For Immediate Release: December 21, 2012
Washington, DC – Human Rights First urges President Obama to veto the 2013 National Defense Authorization Act (NDAA) because it undermines U.S. leadership on human rights. This year’s defense spending bill contains provisions that carry forward burdensome and unnecessary Guantanamo transfer restrictions that hamper President Obama’s ability to close the detention facility. The U.S. detention facility at Guantanamo Bay has long been a national liability and stain on American values.
“This is a legacy issue for the president,” said Human Rights First’s Dixon Osburn. “Congressional restrictions on transferring detainees have for too long obstructed a plan to close Guantanamo that was unanimously approved by the highest officials in the defense, intelligence, and law enforcement agencies responsible for our nation’s security.”
The President recently reiterated his intention to close Guantanamo, but acknowledged congressional opposition to his plan. In the president’s first term, an interagency taskforce unanimously approved the transfer of a majority of detainees held at Guantanamo. Eighty-six of those detainees remain at Guantanamo today. Although President Obama retains the authority to transfer those detainees under current law, the transfer restrictions in the 2013 defense bill make it substantially more difficult to effectuate transfers.
Recently, 27 retired generals and admirals urged the president to exert renewed leadership to close Guantanamo, including by vetoing legislation that would significantly hamper efforts to close Guantanamo. That call occurred on the same day that Human Rights First released a new blueprint on how to close Guantanamo in President Obama’s second term.
The final bill also modified the amendment proposed by Senators Marco Rubio (R-FL) and Ron Wyden (D-OR) directing the Secretary of Defense, in consultation with the Secretary of State, to report on the Bahraini government’s promises to implement the reforms recommended by the Bahrain Independent Commission of Inquiry. Conferees included a version in the conference report along with a statement that “the Naval Support Activity-Bahrain is a valuable strategic asset for the U.S. and a key component of continued mutually beneficial U.S. – Bahrain strategic cooperation.” While the conferees implied support for an administration assessment, the accompanying language does not accurately represent the consequences of Bahrain’s poor human rights record and the threat it poses to the stability of Bahrain.
“Stripping this amendment from the bill because of the strategic relationship with Bahrain – as the bill’s report suggests – sends the wrong signal on human rights and on the relationship. This is short term thinking. Having the U.S. government make a thorough assessment of progress on reform is in the interests of Bahrain’s long term stability, something the U.S. needs as much as anyone, and is consistent with U.S. policy to date which encourages implementation of the BICI report and other steps toward reform. The Administration should do this assessment, whether or not is mandated by the NDAA.”

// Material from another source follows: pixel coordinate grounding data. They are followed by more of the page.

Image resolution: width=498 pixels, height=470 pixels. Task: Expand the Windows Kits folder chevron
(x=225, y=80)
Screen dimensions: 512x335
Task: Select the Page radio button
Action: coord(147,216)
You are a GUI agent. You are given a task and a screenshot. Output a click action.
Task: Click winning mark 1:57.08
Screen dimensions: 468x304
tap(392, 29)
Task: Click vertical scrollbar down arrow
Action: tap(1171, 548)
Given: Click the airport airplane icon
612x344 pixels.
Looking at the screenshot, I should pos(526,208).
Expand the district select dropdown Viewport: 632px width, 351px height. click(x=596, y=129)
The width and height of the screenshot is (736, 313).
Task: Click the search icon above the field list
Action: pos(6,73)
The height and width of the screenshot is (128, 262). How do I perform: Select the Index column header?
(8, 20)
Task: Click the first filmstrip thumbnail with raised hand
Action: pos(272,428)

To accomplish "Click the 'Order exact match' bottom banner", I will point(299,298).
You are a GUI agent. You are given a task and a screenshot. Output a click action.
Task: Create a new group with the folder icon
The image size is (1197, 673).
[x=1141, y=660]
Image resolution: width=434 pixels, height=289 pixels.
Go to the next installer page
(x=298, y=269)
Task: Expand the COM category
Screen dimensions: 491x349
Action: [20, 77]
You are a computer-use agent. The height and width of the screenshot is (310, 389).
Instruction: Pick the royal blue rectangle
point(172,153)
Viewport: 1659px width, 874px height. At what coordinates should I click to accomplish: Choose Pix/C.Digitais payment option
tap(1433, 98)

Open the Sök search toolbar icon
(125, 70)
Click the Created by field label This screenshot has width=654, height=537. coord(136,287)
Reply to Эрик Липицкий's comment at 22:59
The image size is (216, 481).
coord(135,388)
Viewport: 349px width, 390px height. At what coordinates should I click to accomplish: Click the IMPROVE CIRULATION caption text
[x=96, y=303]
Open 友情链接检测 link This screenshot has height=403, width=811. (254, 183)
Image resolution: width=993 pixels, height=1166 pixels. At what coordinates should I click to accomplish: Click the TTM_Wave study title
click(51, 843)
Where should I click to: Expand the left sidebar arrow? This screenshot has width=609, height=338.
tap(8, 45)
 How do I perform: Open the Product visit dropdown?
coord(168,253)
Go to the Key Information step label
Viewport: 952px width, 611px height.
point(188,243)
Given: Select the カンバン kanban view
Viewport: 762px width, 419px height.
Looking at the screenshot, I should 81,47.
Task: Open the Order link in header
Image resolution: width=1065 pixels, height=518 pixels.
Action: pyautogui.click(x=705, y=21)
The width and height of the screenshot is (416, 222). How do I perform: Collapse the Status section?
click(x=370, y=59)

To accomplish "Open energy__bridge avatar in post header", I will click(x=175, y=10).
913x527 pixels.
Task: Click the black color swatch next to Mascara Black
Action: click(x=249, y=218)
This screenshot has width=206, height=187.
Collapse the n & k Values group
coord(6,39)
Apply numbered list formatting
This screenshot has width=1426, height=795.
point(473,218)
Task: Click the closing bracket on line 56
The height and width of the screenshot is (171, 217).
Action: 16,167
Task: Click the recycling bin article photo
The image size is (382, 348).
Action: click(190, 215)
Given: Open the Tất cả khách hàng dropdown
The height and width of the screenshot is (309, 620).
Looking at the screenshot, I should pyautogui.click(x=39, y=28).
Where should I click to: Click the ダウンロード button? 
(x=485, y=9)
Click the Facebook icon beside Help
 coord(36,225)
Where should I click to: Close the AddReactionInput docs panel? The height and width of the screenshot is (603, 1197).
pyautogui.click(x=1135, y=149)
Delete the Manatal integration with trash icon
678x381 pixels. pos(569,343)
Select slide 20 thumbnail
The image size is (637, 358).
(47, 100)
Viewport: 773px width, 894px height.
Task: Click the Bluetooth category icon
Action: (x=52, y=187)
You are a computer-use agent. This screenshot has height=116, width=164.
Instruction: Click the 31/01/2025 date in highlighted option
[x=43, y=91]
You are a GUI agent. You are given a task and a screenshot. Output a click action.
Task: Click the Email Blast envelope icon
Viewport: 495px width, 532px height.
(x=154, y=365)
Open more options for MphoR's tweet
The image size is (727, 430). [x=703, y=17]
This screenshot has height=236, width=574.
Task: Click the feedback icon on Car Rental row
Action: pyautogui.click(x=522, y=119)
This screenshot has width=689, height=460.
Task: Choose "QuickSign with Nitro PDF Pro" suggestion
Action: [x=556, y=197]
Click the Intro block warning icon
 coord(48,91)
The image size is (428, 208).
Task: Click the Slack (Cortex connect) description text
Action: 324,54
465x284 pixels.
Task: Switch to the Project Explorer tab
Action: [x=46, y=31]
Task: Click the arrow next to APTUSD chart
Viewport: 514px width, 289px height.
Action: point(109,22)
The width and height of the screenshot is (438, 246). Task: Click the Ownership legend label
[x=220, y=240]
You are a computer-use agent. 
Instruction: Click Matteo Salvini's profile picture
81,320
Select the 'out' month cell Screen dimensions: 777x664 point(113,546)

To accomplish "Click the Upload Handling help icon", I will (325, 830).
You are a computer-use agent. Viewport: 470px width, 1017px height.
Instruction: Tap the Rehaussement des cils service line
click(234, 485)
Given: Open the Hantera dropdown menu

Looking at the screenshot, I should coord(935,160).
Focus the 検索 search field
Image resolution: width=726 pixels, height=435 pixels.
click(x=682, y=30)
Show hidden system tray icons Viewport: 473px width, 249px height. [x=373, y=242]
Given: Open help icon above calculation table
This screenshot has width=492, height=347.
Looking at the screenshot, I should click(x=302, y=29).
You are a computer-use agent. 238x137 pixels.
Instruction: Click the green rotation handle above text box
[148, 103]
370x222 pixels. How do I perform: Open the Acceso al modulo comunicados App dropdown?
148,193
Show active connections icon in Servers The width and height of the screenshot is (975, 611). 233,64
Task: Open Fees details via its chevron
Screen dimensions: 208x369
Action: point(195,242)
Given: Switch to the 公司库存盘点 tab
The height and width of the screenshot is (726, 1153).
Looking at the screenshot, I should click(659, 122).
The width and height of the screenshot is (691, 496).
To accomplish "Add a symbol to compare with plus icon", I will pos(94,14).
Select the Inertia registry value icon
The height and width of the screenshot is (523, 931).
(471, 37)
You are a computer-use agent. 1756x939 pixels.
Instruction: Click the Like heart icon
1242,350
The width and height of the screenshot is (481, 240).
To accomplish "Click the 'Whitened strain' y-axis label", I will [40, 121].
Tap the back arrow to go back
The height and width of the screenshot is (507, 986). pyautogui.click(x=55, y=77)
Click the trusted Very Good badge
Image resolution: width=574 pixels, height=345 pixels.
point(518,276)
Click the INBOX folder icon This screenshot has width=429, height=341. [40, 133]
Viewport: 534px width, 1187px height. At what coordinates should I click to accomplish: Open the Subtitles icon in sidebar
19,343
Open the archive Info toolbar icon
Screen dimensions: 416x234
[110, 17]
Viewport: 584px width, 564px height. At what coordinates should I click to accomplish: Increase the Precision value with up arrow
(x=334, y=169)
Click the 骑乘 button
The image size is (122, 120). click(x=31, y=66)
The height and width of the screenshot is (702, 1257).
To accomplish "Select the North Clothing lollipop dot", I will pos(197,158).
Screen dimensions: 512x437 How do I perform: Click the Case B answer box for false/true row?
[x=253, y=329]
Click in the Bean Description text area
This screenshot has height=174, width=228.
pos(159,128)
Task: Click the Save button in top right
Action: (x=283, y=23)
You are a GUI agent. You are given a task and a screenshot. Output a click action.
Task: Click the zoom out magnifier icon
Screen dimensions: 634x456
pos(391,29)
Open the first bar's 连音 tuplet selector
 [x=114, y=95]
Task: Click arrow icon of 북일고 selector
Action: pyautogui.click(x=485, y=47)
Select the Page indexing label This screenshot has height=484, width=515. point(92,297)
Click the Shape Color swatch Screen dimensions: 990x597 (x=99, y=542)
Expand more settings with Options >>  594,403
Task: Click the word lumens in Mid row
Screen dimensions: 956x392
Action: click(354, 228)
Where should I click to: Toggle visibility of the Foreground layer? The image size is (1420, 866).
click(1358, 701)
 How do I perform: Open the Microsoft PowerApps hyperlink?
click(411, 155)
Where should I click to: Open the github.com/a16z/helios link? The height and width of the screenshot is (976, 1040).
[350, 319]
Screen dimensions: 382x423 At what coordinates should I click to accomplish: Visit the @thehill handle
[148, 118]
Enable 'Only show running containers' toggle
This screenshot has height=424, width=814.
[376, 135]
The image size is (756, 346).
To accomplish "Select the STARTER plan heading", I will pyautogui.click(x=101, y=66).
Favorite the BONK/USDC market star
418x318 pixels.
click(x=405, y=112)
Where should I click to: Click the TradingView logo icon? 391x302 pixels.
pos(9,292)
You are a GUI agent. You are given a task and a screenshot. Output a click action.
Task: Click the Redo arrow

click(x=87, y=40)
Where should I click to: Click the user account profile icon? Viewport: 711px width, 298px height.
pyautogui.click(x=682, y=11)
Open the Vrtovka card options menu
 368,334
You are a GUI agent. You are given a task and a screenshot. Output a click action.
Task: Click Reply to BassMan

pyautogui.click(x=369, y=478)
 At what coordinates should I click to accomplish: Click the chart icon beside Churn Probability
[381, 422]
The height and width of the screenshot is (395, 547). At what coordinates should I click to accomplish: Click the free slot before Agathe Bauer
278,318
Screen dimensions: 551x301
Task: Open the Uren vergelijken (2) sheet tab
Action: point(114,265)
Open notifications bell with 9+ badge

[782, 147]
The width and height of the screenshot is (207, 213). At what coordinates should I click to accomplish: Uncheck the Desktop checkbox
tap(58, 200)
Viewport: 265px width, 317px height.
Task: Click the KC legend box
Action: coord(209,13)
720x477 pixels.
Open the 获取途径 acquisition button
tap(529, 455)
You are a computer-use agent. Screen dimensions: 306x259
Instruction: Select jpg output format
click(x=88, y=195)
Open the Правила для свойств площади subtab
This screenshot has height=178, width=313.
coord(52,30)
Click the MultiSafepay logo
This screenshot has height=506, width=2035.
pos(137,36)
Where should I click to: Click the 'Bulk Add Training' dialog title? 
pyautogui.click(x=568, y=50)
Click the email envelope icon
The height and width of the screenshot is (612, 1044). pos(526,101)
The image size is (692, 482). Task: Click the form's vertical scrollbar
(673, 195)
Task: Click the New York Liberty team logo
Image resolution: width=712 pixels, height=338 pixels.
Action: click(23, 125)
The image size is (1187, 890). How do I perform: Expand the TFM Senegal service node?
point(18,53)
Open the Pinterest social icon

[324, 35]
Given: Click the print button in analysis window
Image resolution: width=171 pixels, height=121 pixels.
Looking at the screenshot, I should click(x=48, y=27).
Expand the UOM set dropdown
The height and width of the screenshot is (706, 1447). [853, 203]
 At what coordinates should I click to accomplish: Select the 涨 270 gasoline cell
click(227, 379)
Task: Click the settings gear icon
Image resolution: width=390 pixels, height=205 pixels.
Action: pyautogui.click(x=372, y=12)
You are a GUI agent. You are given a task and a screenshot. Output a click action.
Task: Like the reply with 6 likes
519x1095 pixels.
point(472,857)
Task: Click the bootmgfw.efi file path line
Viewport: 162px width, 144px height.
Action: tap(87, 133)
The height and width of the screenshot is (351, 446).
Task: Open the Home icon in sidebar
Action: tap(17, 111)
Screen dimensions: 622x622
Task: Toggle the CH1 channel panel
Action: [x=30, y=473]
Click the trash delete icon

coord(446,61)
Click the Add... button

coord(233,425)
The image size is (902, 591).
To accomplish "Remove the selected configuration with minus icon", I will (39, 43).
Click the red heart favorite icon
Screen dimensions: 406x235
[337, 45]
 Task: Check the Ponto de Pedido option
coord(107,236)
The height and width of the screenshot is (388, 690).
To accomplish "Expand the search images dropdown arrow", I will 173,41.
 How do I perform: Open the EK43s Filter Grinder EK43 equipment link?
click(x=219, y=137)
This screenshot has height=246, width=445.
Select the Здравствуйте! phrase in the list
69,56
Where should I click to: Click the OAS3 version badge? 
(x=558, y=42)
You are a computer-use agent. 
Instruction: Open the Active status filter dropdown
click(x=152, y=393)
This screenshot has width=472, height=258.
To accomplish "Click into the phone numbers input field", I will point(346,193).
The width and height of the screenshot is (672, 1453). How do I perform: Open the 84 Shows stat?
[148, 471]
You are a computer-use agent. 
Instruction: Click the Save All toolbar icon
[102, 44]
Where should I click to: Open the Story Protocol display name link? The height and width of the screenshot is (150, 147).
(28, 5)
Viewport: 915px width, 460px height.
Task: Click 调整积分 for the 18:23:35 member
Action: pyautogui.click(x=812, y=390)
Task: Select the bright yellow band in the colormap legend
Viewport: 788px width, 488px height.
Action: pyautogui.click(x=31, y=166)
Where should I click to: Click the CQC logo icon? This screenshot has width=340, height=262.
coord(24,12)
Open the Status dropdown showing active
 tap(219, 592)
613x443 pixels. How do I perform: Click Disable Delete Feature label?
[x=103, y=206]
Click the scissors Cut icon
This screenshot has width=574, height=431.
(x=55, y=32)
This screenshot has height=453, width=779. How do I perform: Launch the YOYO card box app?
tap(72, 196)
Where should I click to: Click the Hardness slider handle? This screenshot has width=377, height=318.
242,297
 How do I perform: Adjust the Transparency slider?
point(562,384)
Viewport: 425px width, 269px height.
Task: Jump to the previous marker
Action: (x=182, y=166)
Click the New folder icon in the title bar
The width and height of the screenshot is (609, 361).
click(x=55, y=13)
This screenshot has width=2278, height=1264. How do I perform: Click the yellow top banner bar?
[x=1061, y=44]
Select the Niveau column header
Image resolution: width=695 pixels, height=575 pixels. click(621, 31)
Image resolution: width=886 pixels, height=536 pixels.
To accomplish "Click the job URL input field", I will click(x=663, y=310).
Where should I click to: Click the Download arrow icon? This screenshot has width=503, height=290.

On a positive note, the NDAA includes a groundbreaking amendment to end the Department of Defense’s contract with Rosoboronexport, Russia’s primary arms exporter and an enabler of the atrocities in Syria. The amendment – introduced by Senator John Cornyn (R-TX) in the Senate and Representatives Rosa DeLauro (D-CT) and Kay Granger (R-TX) in the House – effectively ceases U.S. financial support of the Assad regime’s largest weapons supplier and adds additional pressure on Russia for operating with impunity in Syria.
“Russia’s support has enabled the crimes of Bashir al- Assad, and cost Syrian lives. It’s time Russia started paying the price for its behavior, and today, Congress agreed,” said Human Rights First’s Winny Chen. “This amendment sends a strong signal to all those who enable atrocities and argue it’s just the normal course of business. It is a significant step for strengthening U.S. action to thwart mass atrocities.”